> Passage fourni:
········

En fait, il s’agit plutôt de revenir à une vraie séparation des pouvoirs, qui a été mise à mal par le gouvernement des juges. Il s’agit de rompre avec un système qui permet au juge d’exercer une domination sur le législateur en l’obligeant à changer la loi, voire, s’agissant de la CEDH, une domination sur le pouvoir constituant en censurant une disposition constitutionnelle. Le tout au nom des droits de l’homme.

   Indispensable à une maîtrise du phénomène migratoire, le rétablissement d’une vraie séparation des pouvoirs passe par une nécessaire révision de la constitution, d’une part pour éliminer les entraves à l’action gouvernementale envers les étrangers résultant des interprétations du Conseil constitutionnel, et d’autre part pour abolir le système de la question prioritaire de constitutionnalité. Et s’agissant de la Cour européenne des droits de l’homme, la France pourrait avantageusement revenir à la situation d’avant 1981, où elle avait émis une réserve écartant la possibilité d’une saisine directe de la cour de Strasbourg par des recours individuels. En rétablissant ainsi la séparation des pouvoirs, on rétablira du même coup la démocratie représentative fondée sur la souveraineté populaire, aujourd’hui largement supplantée par la démocratie des droits individuels incarnée par la haute magistrature, tant nationale que supranationale.

········

> Série de tâches:
[A] Résumez le passage en deux phrases.
[B] Reprenez la partie du passage qui s'ouvre sur les mots contenant "En fait, il" et se ferme sur "droits de l’homme.", en renommant "législateur" en "Parlement".

> Extraits des items:
········

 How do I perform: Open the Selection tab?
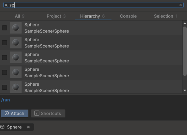[x=165, y=16]
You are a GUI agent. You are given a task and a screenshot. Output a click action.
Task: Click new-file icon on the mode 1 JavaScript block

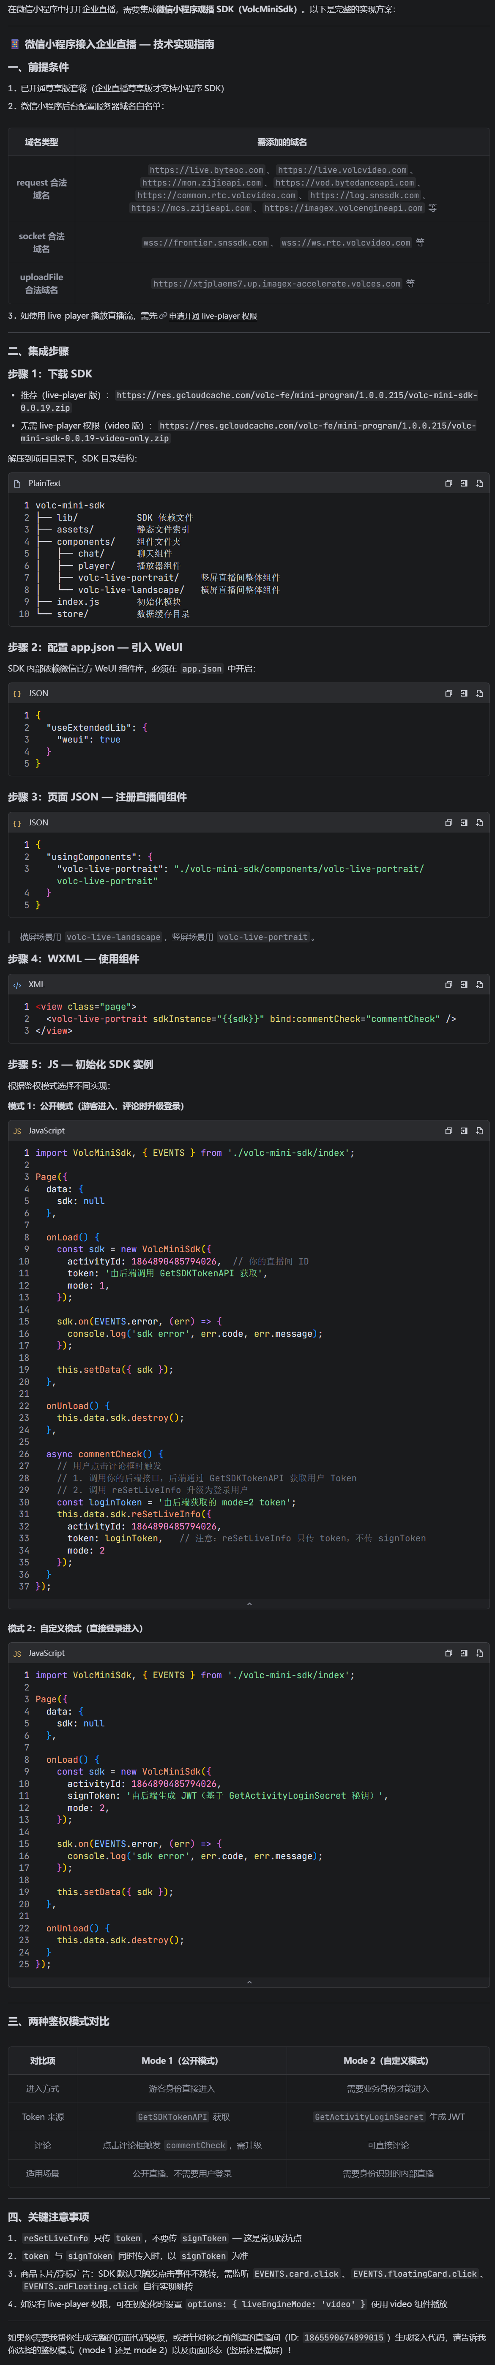479,1130
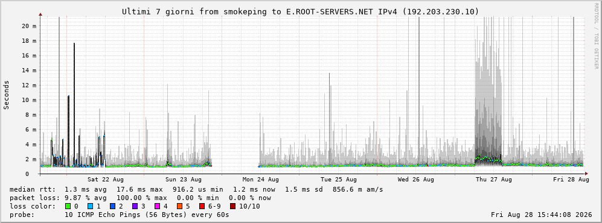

········

> Réponses numérotées:
[A] Le passage réclame le retour à une vraie séparation des pouvoirs, mise à mal par un gouvernement des juges qui, au nom des droits de l'homme, domine le législateur et même le pouvoir constituant. Il propose de réviser la constitution, d'abolir la question prioritaire de constitutionnalité et de revenir, pour la CEDH, à la situation d'avant 1981, afin de rétablir la démocratie représentative fondée sur la souveraineté populaire.

[B]
En fait, il s’agit plutôt de revenir à une vraie séparation des pouvoirs, qui a été mise à mal par le gouvernement des juges. Il s’agit de rompre avec un système qui permet au juge d’exercer une domination sur le Parlement en l’obligeant à changer la loi, voire, s’agissant de la CEDH, une domination sur le pouvoir constituant en censurant une disposition constitutionnelle. Le tout au nom des droits de l’homme.